NASHVILLE—Because the healthcare real estate sector is so new—a couple of decades old at most—it includes professionals among its active ranks who can be considered “pioneers” of the asset class.

One of those pioneers was honored at the recent 2014 BOMA International Medical Office Building + Healthcare Facilities Conference in Nashville. Garnering the first Outstanding Contribution Award was Jonathan L. “John” Winer, executive VP and chief investment officer of White Plains, NY-based Seavest Healthcare Properties Inc.

Presenting the award were the conference co-chairs, Laca Wong-Hammond, senior VP at Raymond James, and Neil J. Carolan, senior VP of development for Rendina Cos.

“Healthcare real estate is quite a specialized, niche industry, but as some of you know the sector came into favor some dozen years ago,” she said before calling Winer to the stage. “Before that, healthcare real estate was more of an alternative investment rather than a core real estate asset class. A few pioneers have built the industry, and even fewer can lay claim to (leading) … the sector's evolution from an investment, development, advisory and financing standpoint. We'd like to honor one of these pioneers today: Mr. John Winer.”

In an interview about his career, Winer relayed that he was in the right place at the right time while working for Ernst & Young LLP.
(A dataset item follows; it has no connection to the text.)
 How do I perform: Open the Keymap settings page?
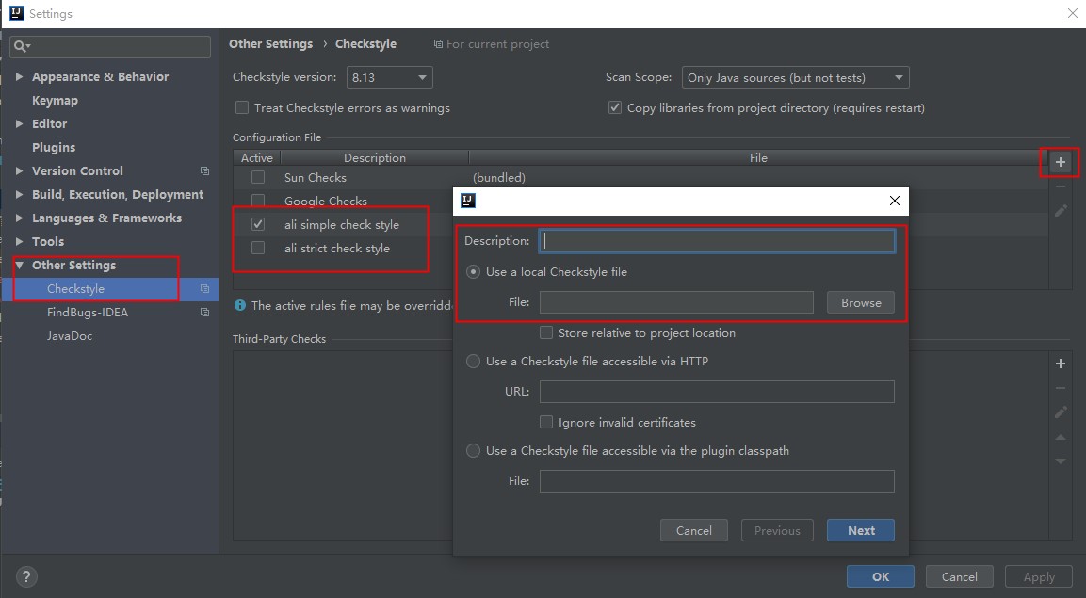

“As a consulting firm, we were always looking for ways in which we could help our clients, and that included hospitals, identify opportunities,” Winer recalled of his days at Ernst & Young. “We had done these same types of evaluations and transactions, looking at the value locked up in real estate, for corporations, and that's where the methodology came from to look at monetizing medical office buildings on the healthcare side.”

At the time, however, there were only a “handful or so” of institutional-quality capital sources interesting in investing in medical office buildings, Winer said.

But Winer quickly realized the potential of healthcare real estate. “As we started getting involved in monetizing assets, or finding developers for health systems, what I remember thinking was how incredibly underserved the sector was and how there were so few people and companies focused on helping hospitals understand what they owned and what the possibilities were.”

While still at Ernst & Young, Winer eventually made the shift to focusing all of his attention on health system clients. Seavest, which had long invested capital in healthcare development projects, hired him in 2008. At the time, Seavest was looking to raise its public profile and bolster its growth.

When Winer came on board, Seavest was making investments through its second private equity fund and raising capital for its third. Today, Seavest has fully invested the capital from that third fund and is raising capital for and making investments – both in new developments and facility purchases – from Seavest Properties IV.